要剥壳也是消闲食品的一个必要条件。倘没有壳,吃起来太便当,容易饱,时间就不能多多消磨了。一定要剥,而且剥的技术要有声有色,使它不像一种苦工,而像一种游戏,方才适合于有闲阶级的生活,可让他们愉快地把时间消磨下去。

具足以上三个利于消磨时间的条件的,在世间一切食物之中,想来想去,只有瓜子。所以我说发明吃瓜子的人是了不起的天才。而能尽量地享用瓜子的中国人,在消闲一道上,真是了不起的积极的实行家!试看糖食店、南货店里的瓜子的畅销,试看茶楼、酒店、家庭中满地的瓜子壳,便可想见中国人在“格,呸”“的,的”的声音中消磨去的时间,每年统计起来为数一定可惊。将来此道发展起来,恐怕是全中国也可消灭在“格,呸”“的,的”的声音中呢。

我本来见瓜子害怕,写到这里,觉得更加害怕了。

一九三四年四月二十日

(选自崇文书局《丰子恺散文精选(青少版)》,略有删节)

点读

“格,呸”“的,的”“长个屎尖头”……这样有声有色、有趣有味的文字,你可能很难在其他作家的文字里看到。第一次读到《吃瓜子》这篇散文,也是在我的初中时代,如今再次读来,仍然让我为之倾倒。经典文字的魅力就在于它可以穿越时空,让人久久难以忘怀。
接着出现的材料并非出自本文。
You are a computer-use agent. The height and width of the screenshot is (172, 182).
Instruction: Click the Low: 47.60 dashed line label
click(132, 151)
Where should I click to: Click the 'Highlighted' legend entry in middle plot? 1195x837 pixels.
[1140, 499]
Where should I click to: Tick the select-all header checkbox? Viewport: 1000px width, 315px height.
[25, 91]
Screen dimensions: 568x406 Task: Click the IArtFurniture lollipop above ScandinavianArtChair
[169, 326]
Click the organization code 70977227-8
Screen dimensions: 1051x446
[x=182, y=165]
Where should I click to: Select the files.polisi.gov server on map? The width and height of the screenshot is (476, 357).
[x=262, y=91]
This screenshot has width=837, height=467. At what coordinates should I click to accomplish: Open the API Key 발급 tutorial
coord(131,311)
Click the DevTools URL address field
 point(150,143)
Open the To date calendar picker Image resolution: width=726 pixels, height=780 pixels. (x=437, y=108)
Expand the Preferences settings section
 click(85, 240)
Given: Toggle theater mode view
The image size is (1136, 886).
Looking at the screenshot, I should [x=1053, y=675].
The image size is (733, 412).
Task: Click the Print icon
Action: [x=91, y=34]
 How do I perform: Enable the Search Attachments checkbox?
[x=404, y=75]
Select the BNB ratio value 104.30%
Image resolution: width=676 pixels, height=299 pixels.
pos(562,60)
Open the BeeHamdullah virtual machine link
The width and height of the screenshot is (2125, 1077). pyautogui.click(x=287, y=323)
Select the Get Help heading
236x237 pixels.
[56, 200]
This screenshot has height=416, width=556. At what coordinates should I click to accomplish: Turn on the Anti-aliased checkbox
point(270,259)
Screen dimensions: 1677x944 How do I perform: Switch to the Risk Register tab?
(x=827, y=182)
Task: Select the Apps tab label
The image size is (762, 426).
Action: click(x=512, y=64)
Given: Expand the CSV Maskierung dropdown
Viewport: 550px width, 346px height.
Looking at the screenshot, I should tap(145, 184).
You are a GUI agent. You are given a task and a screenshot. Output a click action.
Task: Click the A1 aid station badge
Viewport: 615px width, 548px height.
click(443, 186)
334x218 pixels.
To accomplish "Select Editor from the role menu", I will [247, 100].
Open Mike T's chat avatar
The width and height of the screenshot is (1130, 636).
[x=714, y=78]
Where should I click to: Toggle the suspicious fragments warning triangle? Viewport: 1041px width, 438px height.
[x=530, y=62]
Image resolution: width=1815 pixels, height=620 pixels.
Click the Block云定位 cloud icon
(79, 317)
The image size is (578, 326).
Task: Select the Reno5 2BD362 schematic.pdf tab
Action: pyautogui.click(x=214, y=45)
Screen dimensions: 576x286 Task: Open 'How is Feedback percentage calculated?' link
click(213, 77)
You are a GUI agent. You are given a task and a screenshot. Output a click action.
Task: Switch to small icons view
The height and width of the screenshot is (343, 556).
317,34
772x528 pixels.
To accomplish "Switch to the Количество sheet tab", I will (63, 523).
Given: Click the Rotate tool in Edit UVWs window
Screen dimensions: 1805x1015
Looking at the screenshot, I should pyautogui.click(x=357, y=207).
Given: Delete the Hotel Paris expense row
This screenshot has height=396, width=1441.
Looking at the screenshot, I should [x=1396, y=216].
丰子恺作为一代大师,既有画家捕捉生活的敏锐,更有作家描摹生活不凡的表现力。在行文的推进过程中,我们可以放大细节,轻缓动作,这样,我们就可以听见那些“格,呸”“的,的”的声响了。

给自己画像

◎方 成

方成,不知何许人也。原籍广东中山,但生在北京,说一口北京话。自谓姓方,但其父其子都姓孙。非学画者,而以画为业。乃中国美术家协会会员,但宣读论文是在中国化学会。终生从事政治讽刺画,因不关心政治屡受批评。

传说人是上帝按照自己的模样,用泥捏出来的。我没见过上帝,但确实看到,也实在感觉到我接近的那些人,个个都把我当成一团泥,用手使劲捏,想把我捏成和他们一样。我用镜子照照,果然,他们并没有白费劲。可谁也无法把我捏得和别人一模一样。泥是越捏越吃力的,因为渐渐失去水变硬了。我看,人大概也一样。

(选自大象出版社《方成自述》)

点读

漫画家方成一生大起大落:中年被划为“右派”,吃尽苦头;晚年被誉为“大师”,享尽荣誉。但无论什么情况下,他都是神态自若,似在嘲笑世态炎凉又似在自嘲——你从中看到了怎样一种性格?感受到了怎样一种心态?

再看他的自述。开头就像填履历表一般列举自己的姓氏、籍贯、学历、身份、职业,但却处处展示矛盾,再加上一句“不知何许人也”,让人忍俊不禁。“泥是越捏越吃力的,因为渐渐失去水变硬了。我看,人大概也一样。”保持自我的独立并不是一件容易的事情,这段文字里,作家的一身傲骨也跃然纸上。

从方先生的文字,我们可以感受到:幽默感,其实是人的一种气质、性格、心态,也是一种人生态度和精神境界。

幽默的叫卖声

◎夏丏尊

住在都市里,从早到晚,从晚到早,不知要听到多少种类、多少次数的叫卖声。深巷的卖花声是曾经入过诗的,当然富于诗趣,可惜我们现在实际上已不大听到。寒夜的“茶叶蛋”“细沙粽子”“莲心粥”等等,声音发沙,十之七八似乎是“老枪”的喉咙,躺在床上听去,颇有些凄清。每种叫卖声,差不多都有着特殊的情调。

我在这许多叫卖者中发现了两种幽默家。

一种是卖臭豆腐干的。每日下午五六点钟,弄堂口常有臭豆腐干担歇着或是走着叫卖,担子的一头是油锅,油锅里现炸着臭豆腐干,气味臭得难闻,卖的人大叫“臭豆腐干!”“臭豆腐干!”态度自若。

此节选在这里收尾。